* [Direction a]
Repeat the passage on getting Pandas column names word for word, in full.

* [Given passage]

•••••

The Pandas .select_dtypes()
function also makes it easy to select all numeric columns. Rather than passing in a list of numeric data types, you can simply pass in 'number'
.
# Get Column Names of Numeric Data Types in Pandas
import pandas as pd
url = 'https://raw.githubusercontent.com/datagy/mediumdata/master/PandasColumns.csv'
df = pd.read_csv(url)
print(list(df.select_dtypes('number')))
# Returns: ['NumSold', 'Total']
The method makes it incredibly simple to get the column names of a specific data type or of multiple data types.
How to Get Pandas Column Names by Index
In this section, you’ll learn how to get Pandas column names by index (or indices). This allows you to get the name of a column at a specific position (or positions).
In an earlier section, you learned how to get a list of all column names by passing the DataFrame into the list()
function. Because lists are indexable, we can access the name of a column at a specific index position.
Let’s see how we can access the name of the column in the second position:
# Get the Pandas Column Name by Index
import pandas as pd
url = 'https://raw.githubusercontent.com/datagy/mediumdata/master/PandasColumns.csv'
df = pd.read_csv(url)
print(list(df)[1])
# Returns: Name
In the example above, we indexed the resulting list to access item 1, meaning the second item.

•••••

Stored data
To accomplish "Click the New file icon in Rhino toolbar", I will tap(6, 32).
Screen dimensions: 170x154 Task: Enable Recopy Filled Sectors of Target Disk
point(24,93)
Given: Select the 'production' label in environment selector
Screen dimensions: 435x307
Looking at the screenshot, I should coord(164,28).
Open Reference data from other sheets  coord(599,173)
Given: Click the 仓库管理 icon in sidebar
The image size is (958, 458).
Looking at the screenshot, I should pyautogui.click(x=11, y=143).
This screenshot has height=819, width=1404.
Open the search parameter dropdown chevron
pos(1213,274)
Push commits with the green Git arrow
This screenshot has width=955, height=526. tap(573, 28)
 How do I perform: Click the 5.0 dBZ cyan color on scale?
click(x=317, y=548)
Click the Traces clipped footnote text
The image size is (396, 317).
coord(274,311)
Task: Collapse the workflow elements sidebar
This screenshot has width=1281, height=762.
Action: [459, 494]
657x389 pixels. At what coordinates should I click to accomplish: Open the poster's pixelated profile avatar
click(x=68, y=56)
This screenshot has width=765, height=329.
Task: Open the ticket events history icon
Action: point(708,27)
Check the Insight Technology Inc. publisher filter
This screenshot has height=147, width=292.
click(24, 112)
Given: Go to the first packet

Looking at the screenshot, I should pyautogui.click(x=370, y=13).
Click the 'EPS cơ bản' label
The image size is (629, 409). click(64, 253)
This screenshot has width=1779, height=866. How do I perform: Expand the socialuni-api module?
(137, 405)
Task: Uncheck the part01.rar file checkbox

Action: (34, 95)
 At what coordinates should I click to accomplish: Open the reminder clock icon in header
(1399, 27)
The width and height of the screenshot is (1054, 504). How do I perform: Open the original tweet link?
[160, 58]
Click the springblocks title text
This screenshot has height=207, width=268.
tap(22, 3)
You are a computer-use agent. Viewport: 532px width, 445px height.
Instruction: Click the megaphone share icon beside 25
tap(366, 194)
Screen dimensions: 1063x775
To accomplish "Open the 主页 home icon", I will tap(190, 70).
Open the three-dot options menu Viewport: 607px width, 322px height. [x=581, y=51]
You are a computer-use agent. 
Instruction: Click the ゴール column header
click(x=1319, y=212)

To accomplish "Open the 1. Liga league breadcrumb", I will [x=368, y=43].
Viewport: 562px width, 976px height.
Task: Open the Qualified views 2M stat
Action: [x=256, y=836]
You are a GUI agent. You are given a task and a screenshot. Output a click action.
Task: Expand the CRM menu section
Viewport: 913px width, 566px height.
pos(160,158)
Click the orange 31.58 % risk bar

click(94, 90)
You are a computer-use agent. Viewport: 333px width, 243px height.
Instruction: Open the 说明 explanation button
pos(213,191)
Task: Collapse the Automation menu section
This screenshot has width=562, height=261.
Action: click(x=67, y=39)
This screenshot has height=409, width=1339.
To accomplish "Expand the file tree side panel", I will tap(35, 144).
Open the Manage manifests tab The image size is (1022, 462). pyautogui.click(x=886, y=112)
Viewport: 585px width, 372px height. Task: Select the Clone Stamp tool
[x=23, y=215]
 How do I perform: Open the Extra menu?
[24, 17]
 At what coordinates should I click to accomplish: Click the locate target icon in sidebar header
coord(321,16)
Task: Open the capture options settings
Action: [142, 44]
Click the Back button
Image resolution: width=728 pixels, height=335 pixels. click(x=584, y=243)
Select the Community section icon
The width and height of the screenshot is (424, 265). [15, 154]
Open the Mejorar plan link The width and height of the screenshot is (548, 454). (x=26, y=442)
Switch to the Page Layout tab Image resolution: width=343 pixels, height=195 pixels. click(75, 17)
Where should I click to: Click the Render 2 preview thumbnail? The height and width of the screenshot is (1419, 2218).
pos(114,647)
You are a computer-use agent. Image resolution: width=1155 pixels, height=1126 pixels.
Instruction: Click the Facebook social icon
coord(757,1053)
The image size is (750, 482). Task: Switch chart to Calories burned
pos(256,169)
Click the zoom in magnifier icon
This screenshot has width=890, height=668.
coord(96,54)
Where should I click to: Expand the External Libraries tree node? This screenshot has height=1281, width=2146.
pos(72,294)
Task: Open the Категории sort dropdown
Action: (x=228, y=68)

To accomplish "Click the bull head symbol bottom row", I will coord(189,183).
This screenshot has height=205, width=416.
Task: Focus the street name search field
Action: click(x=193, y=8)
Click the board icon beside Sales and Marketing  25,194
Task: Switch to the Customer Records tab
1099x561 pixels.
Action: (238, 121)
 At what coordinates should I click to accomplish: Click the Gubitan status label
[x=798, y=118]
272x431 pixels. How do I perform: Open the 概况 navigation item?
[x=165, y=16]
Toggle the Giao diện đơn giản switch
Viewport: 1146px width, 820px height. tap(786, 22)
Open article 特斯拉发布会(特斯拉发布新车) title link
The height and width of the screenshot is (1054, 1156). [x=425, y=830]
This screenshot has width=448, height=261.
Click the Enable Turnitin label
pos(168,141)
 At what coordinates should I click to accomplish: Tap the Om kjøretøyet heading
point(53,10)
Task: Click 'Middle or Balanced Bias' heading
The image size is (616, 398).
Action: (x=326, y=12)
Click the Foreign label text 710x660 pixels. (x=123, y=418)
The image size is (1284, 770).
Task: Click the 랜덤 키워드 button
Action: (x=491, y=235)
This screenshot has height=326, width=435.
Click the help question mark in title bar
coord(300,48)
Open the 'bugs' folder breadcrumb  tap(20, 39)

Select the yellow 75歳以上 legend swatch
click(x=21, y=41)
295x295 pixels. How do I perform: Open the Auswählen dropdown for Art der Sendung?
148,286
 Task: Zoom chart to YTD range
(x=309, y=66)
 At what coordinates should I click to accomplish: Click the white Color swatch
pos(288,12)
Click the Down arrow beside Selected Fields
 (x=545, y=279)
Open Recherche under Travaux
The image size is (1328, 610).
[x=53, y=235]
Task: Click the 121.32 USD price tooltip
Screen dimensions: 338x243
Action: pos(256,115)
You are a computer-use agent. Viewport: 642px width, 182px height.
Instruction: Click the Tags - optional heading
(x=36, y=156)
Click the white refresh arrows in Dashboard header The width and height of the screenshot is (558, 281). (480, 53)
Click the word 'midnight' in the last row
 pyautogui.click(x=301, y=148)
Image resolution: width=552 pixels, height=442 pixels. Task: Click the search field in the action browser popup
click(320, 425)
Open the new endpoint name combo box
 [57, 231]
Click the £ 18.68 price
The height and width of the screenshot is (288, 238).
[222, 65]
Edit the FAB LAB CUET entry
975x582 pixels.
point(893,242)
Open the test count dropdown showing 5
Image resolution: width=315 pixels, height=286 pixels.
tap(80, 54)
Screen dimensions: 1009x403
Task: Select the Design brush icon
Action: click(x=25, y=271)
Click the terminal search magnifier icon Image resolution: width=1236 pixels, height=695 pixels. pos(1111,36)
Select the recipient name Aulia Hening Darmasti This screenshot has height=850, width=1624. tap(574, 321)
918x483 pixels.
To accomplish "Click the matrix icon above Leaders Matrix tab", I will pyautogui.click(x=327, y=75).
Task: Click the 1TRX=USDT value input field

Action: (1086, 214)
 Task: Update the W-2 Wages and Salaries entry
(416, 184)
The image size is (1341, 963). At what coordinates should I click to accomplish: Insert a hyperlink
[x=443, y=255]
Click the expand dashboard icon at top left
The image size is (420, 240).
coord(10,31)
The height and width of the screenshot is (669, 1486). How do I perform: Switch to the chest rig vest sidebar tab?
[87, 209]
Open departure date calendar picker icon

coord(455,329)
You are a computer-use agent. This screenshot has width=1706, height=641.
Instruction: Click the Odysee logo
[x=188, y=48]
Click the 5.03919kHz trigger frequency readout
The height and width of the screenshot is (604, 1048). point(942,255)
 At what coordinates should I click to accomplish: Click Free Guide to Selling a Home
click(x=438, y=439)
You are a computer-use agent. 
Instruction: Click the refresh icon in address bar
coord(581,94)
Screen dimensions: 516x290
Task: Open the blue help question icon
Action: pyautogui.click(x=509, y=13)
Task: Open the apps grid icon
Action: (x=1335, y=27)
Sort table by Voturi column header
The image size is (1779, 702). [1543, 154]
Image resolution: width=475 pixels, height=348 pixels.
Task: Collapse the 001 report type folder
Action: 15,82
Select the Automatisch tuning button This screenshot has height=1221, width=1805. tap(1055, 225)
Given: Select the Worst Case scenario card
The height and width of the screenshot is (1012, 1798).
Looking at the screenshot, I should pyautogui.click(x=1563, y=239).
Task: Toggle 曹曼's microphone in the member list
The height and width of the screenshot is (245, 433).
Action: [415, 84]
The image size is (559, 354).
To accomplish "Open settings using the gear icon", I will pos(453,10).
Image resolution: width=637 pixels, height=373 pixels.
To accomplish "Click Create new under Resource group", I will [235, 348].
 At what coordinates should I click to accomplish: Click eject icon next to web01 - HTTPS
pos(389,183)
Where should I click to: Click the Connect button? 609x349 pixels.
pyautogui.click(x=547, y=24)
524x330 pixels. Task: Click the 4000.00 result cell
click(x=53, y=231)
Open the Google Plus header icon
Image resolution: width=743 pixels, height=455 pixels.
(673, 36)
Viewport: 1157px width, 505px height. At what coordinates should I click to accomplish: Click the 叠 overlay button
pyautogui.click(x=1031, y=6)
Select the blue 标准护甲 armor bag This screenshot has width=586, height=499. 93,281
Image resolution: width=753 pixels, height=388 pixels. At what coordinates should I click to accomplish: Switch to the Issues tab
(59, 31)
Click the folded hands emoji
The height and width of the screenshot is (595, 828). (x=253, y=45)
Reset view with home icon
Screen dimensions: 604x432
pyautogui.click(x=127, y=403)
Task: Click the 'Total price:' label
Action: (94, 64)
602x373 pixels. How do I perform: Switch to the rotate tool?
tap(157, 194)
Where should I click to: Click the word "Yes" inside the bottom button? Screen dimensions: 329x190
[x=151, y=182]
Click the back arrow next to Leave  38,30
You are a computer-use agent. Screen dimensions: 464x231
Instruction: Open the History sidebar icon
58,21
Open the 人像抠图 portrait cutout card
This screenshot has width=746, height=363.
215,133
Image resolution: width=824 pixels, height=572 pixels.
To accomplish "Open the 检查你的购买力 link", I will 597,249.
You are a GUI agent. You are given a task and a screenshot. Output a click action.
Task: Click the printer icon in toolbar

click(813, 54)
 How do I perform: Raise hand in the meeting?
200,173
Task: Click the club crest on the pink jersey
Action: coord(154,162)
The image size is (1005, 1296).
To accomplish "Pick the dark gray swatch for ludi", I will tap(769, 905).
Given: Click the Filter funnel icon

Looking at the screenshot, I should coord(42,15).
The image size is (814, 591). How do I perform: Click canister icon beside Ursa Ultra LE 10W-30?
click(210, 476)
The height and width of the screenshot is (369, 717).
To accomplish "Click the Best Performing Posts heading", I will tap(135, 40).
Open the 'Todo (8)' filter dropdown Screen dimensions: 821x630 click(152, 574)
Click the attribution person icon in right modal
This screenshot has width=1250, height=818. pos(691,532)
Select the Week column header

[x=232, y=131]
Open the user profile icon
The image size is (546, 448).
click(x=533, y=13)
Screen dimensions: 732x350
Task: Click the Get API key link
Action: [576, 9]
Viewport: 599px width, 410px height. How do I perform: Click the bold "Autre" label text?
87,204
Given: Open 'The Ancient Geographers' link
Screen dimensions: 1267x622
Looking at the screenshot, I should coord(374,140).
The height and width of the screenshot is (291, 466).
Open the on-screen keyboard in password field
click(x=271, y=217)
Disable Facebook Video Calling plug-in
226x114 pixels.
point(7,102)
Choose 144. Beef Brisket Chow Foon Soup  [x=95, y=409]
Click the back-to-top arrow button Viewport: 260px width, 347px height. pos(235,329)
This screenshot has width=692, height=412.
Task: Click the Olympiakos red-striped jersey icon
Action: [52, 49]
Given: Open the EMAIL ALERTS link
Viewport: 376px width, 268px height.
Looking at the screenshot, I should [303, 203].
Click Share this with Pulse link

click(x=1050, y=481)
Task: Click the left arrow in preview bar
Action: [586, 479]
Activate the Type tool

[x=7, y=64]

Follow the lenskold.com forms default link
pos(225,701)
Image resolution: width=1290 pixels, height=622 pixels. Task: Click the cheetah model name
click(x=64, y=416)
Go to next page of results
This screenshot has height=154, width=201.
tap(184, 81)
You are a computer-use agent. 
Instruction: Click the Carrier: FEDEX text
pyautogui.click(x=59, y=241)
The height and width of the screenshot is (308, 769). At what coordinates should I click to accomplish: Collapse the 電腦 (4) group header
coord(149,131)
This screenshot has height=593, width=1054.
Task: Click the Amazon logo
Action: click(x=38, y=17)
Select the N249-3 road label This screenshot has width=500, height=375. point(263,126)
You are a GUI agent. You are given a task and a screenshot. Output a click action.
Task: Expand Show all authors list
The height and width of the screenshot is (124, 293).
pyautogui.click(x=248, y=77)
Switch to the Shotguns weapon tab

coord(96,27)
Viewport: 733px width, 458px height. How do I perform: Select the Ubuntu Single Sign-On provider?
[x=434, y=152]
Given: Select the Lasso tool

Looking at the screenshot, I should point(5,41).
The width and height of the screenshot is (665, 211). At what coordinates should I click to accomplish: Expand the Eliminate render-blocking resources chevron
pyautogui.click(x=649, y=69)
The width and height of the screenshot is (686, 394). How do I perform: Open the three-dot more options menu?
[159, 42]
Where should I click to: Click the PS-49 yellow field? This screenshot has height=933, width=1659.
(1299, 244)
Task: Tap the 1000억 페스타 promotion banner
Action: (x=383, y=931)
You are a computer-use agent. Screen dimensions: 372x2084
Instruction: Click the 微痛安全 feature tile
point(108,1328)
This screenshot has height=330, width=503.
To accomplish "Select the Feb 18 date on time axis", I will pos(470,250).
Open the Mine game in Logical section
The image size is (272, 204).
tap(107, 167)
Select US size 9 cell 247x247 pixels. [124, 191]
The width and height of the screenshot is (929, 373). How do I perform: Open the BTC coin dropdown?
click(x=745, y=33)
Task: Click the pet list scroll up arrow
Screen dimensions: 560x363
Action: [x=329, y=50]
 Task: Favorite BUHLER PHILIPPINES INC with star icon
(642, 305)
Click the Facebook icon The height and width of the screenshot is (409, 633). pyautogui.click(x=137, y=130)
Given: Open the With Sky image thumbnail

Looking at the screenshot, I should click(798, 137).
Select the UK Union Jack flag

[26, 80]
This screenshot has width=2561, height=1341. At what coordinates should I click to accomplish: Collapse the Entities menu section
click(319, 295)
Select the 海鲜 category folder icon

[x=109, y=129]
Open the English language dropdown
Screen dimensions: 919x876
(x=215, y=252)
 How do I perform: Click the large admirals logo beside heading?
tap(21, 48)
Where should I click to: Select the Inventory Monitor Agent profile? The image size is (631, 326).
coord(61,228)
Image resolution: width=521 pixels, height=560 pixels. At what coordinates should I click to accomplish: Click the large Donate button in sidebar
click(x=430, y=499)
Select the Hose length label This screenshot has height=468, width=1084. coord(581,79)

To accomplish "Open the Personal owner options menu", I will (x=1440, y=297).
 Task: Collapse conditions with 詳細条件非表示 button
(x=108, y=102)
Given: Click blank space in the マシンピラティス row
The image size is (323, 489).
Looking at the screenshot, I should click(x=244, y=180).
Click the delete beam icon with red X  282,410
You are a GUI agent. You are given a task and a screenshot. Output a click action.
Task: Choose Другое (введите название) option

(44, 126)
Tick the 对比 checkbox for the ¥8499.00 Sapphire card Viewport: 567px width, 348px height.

•••••

* [Direction b]
Edit the stored data rows in the stretch from the first row through the row containing "Action: (34, 95)" by replacing "Screen dimensions" with "Display size", and give only those rows with nothing else changed.

* [Problem solution a]
The Pandas .select_dtypes()
function also makes it easy to select all numeric columns. Rather than passing in a list of numeric data types, you can simply pass in 'number'
.
# Get Column Names of Numeric Data Types in Pandas
import pandas as pd
url = 'https://raw.githubusercontent.com/datagy/mediumdata/master/PandasColumns.csv'
df = pd.read_csv(url)
print(list(df.select_dtypes('number')))
# Returns: ['NumSold', 'Total']
The method makes it incredibly simple to get the column names of a specific data type or of multiple data types.
How to Get Pandas Column Names by Index
In this section, you’ll learn how to get Pandas column names by index (or indices). This allows you to get the name of a column at a specific position (or positions).
In an earlier section, you learned how to get a list of all column names by passing the DataFrame into the list()
function. Because lists are indexable, we can access the name of a column at a specific index position.
Let’s see how we can access the name of the column in the second position:
# Get the Pandas Column Name by Index
import pandas as pd
url = 'https://raw.githubusercontent.com/datagy/mediumdata/master/PandasColumns.csv'
df = pd.read_csv(url)
print(list(df)[1])
# Returns: Name
In the example above, we indexed the resulting list to access item 1, meaning the second item.

* [Problem solution b]
To accomplish "Click the New file icon in Rhino toolbar", I will tap(6, 32).
Display size: 170x154 Task: Enable Recopy Filled Sectors of Target Disk
point(24,93)
Given: Select the 'production' label in environment selector
Display size: 435x307
Looking at the screenshot, I should coord(164,28).
Open Reference data from other sheets  coord(599,173)
Given: Click the 仓库管理 icon in sidebar
The image size is (958, 458).
Looking at the screenshot, I should pyautogui.click(x=11, y=143).
This screenshot has height=819, width=1404.
Open the search parameter dropdown chevron
pos(1213,274)
Push commits with the green Git arrow
This screenshot has width=955, height=526. tap(573, 28)
 How do I perform: Click the 5.0 dBZ cyan color on scale?
click(x=317, y=548)
Click the Traces clipped footnote text
The image size is (396, 317).
coord(274,311)
Task: Collapse the workflow elements sidebar
This screenshot has width=1281, height=762.
Action: [459, 494]
657x389 pixels. At what coordinates should I click to accomplish: Open the poster's pixelated profile avatar
click(x=68, y=56)
This screenshot has width=765, height=329.
Task: Open the ticket events history icon
Action: point(708,27)
Check the Insight Technology Inc. publisher filter
This screenshot has height=147, width=292.
click(24, 112)
Given: Go to the first packet

Looking at the screenshot, I should pyautogui.click(x=370, y=13).
Click the 'EPS cơ bản' label
The image size is (629, 409). click(64, 253)
This screenshot has width=1779, height=866. How do I perform: Expand the socialuni-api module?
(137, 405)
Task: Uncheck the part01.rar file checkbox

Action: (34, 95)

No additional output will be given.